> [YOUR OBJECTIVE] Using the material below, print the line that contains "The width and", the line that contains "Toggle 支付转化 series", and every line in between, exactly and nothing else.

> [MATERIAL FOR THIS TASK]
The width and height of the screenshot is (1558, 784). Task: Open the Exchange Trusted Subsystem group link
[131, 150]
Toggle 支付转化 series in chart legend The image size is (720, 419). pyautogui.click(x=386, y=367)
...
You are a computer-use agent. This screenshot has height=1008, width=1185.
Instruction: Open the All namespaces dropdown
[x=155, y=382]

> [WRITTEN REPLY]
The width and height of the screenshot is (1558, 784). Task: Open the Exchange Trusted Subsystem group link
[131, 150]
Toggle 支付转化 series in chart legend The image size is (720, 419). pyautogui.click(x=386, y=367)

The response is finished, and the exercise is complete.